Danny Seward is a British television actor and singer-songwriter who was born in Salford, Greater Manchester, England.

He started his career at the age of 15 under the tuition of David Johnson at the Oldham Theatre Workshop. He landed his first TV role in the soap Emmerdale for 3 episodes playing Greg Cox. Soon after, he won a major television role playing the part of cocky P.C Dean Wishaw in BBC2's award-winning TV series The Cops.  The show won two consecutive BAFTA awards for Best Drama Series in 1999 and 2000, plus an RTS award.

During 2001–2005 Danny Seward appeared on the ITV drama series Where The Heart Is, playing Joe Beresford.

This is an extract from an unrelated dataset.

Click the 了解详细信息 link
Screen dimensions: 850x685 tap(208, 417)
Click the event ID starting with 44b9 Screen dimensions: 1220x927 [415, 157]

His character was involved in a musical storyline, which led EMI to sign him to record an album.

Danny's debut album Where My Heart Is features 2 self-penned tracks including "Heart of A Winner", inspired by British boxing champion Ricky Hatton). He subsequently developed the idea for a DVD titled Ricky Hatton - A Life Story. Seward was executive producer for the DVD, which features "Heart Of A Winner" as its title theme, as well as a music video for the song which featured on the DVD along with an interview with Hatton and Seward.

In December 2005, Danny Seward sang alongside Elaine Paige and John Barrowman in a Christmas concert performed at the Birmingham Symphony Hall with the BBC Symphony Orchestra. The show featured him on piano and was aired on BBC Radio 2 as part of their Christmas season.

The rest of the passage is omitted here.